Data extracted from a collection
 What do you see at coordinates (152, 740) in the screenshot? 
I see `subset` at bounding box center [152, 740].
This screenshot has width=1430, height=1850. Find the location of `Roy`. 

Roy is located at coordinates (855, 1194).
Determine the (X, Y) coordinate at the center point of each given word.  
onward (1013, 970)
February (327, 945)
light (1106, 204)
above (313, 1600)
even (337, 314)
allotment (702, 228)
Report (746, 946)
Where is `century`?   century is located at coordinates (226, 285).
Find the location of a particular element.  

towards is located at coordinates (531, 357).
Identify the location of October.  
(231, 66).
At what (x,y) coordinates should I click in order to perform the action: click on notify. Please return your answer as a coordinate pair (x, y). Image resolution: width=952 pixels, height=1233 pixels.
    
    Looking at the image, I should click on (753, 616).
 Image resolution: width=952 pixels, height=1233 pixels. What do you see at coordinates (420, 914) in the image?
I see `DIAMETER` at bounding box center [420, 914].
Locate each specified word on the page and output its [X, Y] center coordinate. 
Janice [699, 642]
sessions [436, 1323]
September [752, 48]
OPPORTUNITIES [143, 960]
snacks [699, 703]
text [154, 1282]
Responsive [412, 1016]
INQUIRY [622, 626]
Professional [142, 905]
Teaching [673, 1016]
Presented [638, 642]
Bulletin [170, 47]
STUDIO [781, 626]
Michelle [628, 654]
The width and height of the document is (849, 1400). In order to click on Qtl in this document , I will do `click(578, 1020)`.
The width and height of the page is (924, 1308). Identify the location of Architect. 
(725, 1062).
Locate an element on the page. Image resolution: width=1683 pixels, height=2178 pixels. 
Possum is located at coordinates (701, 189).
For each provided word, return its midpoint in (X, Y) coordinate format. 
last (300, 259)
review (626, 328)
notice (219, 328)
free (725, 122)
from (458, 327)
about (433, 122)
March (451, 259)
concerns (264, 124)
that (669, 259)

:: AIM ::
Gather every line of the material above that contains the string "order", treating uppercase and lowercase as different.

:: RESULT BELOW ::
At what (x,y) coordinates should I click in order to perform the action: click on notify. Please return your answer as a coordinate pair (x, y). Image resolution: width=952 pixels, height=1233 pixels.
The width and height of the document is (849, 1400). In order to click on Qtl in this document , I will do `click(578, 1020)`.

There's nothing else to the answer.